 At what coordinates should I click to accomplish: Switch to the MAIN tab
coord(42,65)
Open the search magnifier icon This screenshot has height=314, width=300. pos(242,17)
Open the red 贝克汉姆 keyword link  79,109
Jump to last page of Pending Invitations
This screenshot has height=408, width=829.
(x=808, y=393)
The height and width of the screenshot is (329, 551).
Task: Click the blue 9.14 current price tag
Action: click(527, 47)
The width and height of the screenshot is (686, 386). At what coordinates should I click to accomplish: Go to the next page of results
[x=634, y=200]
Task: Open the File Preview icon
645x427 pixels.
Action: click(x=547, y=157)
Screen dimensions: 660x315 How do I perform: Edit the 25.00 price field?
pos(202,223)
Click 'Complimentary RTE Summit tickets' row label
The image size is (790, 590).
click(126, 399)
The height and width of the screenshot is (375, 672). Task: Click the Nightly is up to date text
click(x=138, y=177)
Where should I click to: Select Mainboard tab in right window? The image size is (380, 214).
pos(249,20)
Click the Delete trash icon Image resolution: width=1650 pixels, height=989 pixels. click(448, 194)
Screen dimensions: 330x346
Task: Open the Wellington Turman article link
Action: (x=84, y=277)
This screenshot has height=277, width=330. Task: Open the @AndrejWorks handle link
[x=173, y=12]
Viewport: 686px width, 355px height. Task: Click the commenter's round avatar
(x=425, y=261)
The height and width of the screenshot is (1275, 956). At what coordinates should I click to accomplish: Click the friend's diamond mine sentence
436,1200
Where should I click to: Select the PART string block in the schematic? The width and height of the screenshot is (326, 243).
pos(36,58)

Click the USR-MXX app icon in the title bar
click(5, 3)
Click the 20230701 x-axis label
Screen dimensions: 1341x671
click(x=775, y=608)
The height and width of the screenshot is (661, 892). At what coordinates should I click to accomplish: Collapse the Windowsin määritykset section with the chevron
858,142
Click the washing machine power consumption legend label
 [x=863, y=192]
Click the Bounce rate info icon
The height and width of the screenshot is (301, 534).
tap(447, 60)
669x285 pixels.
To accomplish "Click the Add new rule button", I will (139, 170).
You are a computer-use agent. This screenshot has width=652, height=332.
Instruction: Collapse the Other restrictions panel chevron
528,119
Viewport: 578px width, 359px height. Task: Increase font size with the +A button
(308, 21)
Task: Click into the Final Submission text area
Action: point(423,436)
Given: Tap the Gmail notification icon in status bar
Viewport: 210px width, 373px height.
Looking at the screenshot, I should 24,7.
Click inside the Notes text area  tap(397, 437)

__INSTRUCTIONS FOR THE TASK__
Retype all the rows above without any changes.

__WRITTEN ANSWER__
 At what coordinates should I click to accomplish: Switch to the MAIN tab
coord(42,65)
Open the search magnifier icon This screenshot has height=314, width=300. pos(242,17)
Open the red 贝克汉姆 keyword link  79,109
Jump to last page of Pending Invitations
This screenshot has height=408, width=829.
(x=808, y=393)
The height and width of the screenshot is (329, 551).
Task: Click the blue 9.14 current price tag
Action: click(527, 47)
The width and height of the screenshot is (686, 386). At what coordinates should I click to accomplish: Go to the next page of results
[x=634, y=200]
Task: Open the File Preview icon
645x427 pixels.
Action: click(x=547, y=157)
Screen dimensions: 660x315 How do I perform: Edit the 25.00 price field?
pos(202,223)
Click 'Complimentary RTE Summit tickets' row label
The image size is (790, 590).
click(126, 399)
The height and width of the screenshot is (375, 672). Task: Click the Nightly is up to date text
click(x=138, y=177)
Where should I click to: Select Mainboard tab in right window? The image size is (380, 214).
pos(249,20)
Click the Delete trash icon Image resolution: width=1650 pixels, height=989 pixels. click(448, 194)
Screen dimensions: 330x346
Task: Open the Wellington Turman article link
Action: (x=84, y=277)
This screenshot has height=277, width=330. Task: Open the @AndrejWorks handle link
[x=173, y=12]
Viewport: 686px width, 355px height. Task: Click the commenter's round avatar
(x=425, y=261)
The height and width of the screenshot is (1275, 956). At what coordinates should I click to accomplish: Click the friend's diamond mine sentence
436,1200
Where should I click to: Select the PART string block in the schematic? The width and height of the screenshot is (326, 243).
pos(36,58)

Click the USR-MXX app icon in the title bar
click(5, 3)
Click the 20230701 x-axis label
Screen dimensions: 1341x671
click(x=775, y=608)
The height and width of the screenshot is (661, 892). At what coordinates should I click to accomplish: Collapse the Windowsin määritykset section with the chevron
858,142
Click the washing machine power consumption legend label
 [x=863, y=192]
Click the Bounce rate info icon
The height and width of the screenshot is (301, 534).
tap(447, 60)
669x285 pixels.
To accomplish "Click the Add new rule button", I will (139, 170).
You are a computer-use agent. This screenshot has width=652, height=332.
Instruction: Collapse the Other restrictions panel chevron
528,119
Viewport: 578px width, 359px height. Task: Increase font size with the +A button
(308, 21)
Task: Click into the Final Submission text area
Action: point(423,436)
Given: Tap the Gmail notification icon in status bar
Viewport: 210px width, 373px height.
Looking at the screenshot, I should 24,7.
Click inside the Notes text area  tap(397, 437)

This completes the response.